When a selection is made, a panel of statistics will display below the plot. The panel will show the value of the chosen threshold, and the number and percentage of cells above and below the threshold.

To save a threshold, click the “Confirm” button beneath the stats panel. To exit without saving the threshold, click “Cancel”. When a threshold is saved, it will appear on the table of saved thresholds on the left hand side of the screen.

Editing and Deleting ADT Thresholds

To edit an existing threshold, click the icon next to the desired ADT in the table. The same interface shown when adding an ADT value will appear on the right hand side of the screen, with the previous value selected. Press “Confirm” to save any changes made.

To delete a threshold, press the button next to the desired ADT.

Saving and Loading Config Files

Saving

To save a config file, press the button in the upper right corner and select “Save Config File”. A window will appear to save the config file to your local file system.
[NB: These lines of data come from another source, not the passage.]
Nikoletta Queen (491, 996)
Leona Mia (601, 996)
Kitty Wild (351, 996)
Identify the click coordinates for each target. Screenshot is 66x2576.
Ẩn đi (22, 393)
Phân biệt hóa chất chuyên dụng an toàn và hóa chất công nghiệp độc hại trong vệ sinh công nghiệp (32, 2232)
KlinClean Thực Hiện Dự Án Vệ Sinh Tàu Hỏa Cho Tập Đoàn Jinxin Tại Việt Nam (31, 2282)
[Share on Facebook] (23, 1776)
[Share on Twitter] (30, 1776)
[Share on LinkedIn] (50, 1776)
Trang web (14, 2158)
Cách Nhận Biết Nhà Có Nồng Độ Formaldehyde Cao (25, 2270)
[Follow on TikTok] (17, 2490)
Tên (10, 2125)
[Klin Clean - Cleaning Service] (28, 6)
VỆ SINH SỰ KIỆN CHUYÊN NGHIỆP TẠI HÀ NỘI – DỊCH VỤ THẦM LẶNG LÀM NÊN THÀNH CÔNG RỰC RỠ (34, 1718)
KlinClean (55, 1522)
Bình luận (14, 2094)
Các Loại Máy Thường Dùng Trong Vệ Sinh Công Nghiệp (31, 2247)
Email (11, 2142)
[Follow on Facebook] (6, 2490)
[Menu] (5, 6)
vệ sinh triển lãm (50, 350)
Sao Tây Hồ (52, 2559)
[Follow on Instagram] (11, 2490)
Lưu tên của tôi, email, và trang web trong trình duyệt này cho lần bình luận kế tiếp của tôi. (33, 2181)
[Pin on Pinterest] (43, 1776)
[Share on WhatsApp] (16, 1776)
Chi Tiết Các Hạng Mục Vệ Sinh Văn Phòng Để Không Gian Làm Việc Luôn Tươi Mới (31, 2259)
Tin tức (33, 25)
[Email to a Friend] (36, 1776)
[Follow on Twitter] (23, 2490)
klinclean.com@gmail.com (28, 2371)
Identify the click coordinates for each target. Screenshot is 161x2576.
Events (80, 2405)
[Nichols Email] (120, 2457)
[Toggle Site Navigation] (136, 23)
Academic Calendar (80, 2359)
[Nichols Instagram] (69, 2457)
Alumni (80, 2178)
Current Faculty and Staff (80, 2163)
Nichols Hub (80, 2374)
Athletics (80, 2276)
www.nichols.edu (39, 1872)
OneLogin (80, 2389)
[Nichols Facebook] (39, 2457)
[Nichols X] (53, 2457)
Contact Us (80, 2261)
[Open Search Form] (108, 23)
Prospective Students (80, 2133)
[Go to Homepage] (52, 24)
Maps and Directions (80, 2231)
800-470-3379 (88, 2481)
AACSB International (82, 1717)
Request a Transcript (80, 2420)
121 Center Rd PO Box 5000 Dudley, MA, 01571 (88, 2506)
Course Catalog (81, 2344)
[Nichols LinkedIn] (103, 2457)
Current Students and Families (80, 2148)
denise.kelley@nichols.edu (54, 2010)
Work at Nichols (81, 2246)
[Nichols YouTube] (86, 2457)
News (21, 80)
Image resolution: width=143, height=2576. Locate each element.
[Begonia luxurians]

The file will save in a .yaml format.

Loading

To load a config file, call run_config() with the path to the saved file:

run_config(
  object_path = "./object.rds", 
  config_path = "./config_file.yaml" 
  )

When the app loads, press the button in the upper right corner and select “Load Config File”. All fields in the app will update based on the information read from the file. Each time this button is pressed, the information entered will be reset to what is in the file, so be careful to avoid overwriting data. If the app is launched with config_path equal to NULL, the app will not fill any fields.